• _AIM_: Please copy the listing below line for line, without changing anything. Leave the pictures out of your answer.

• _Item coordinate data_:
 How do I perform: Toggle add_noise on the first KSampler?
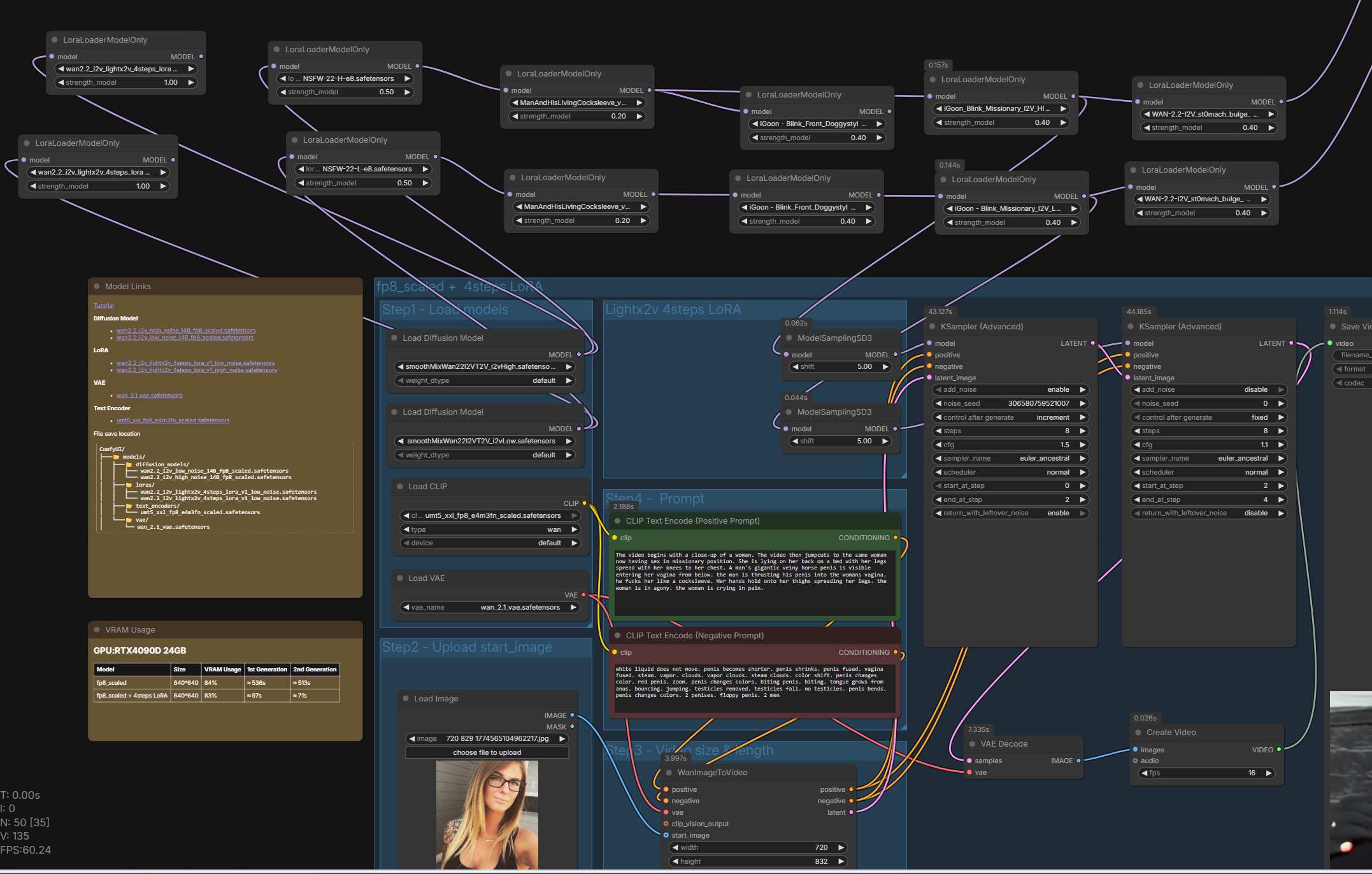pyautogui.click(x=1011, y=390)
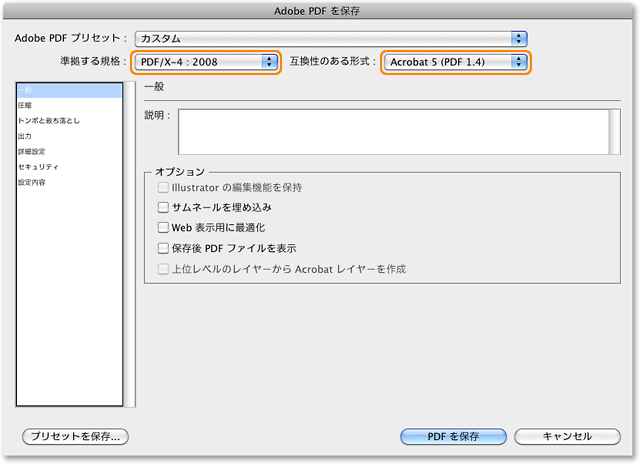Image resolution: width=640 pixels, height=464 pixels.
Task: Expand the 互換性のある形式 Acrobat 5 dropdown
Action: pyautogui.click(x=454, y=62)
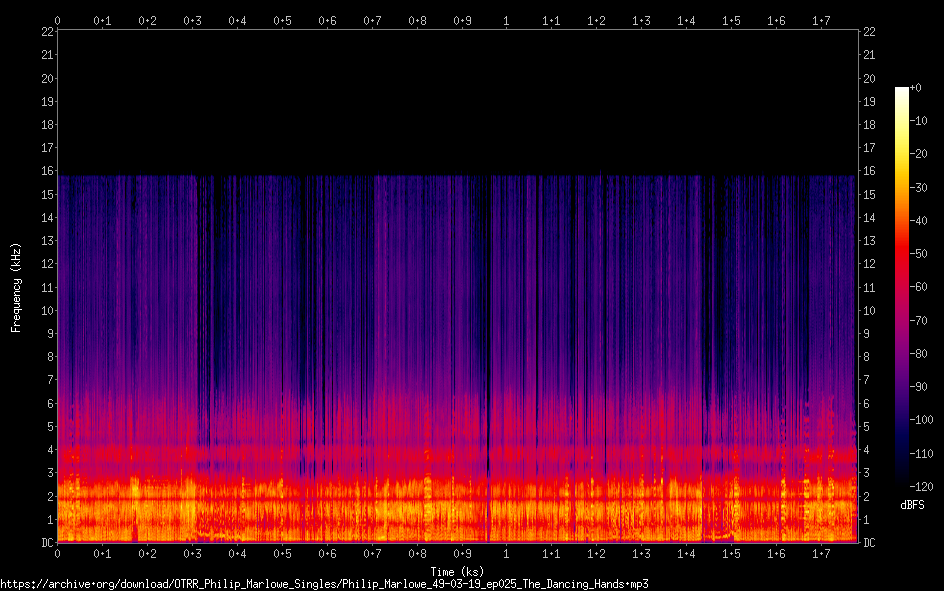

• _TASK RESULT_:
 How do I perform: Toggle add_noise on the first KSampler?
pyautogui.click(x=1011, y=390)
Image resolution: width=640 pixels, height=464 pixels.
Task: Expand the 互換性のある形式 Acrobat 5 dropdown
Action: pyautogui.click(x=454, y=62)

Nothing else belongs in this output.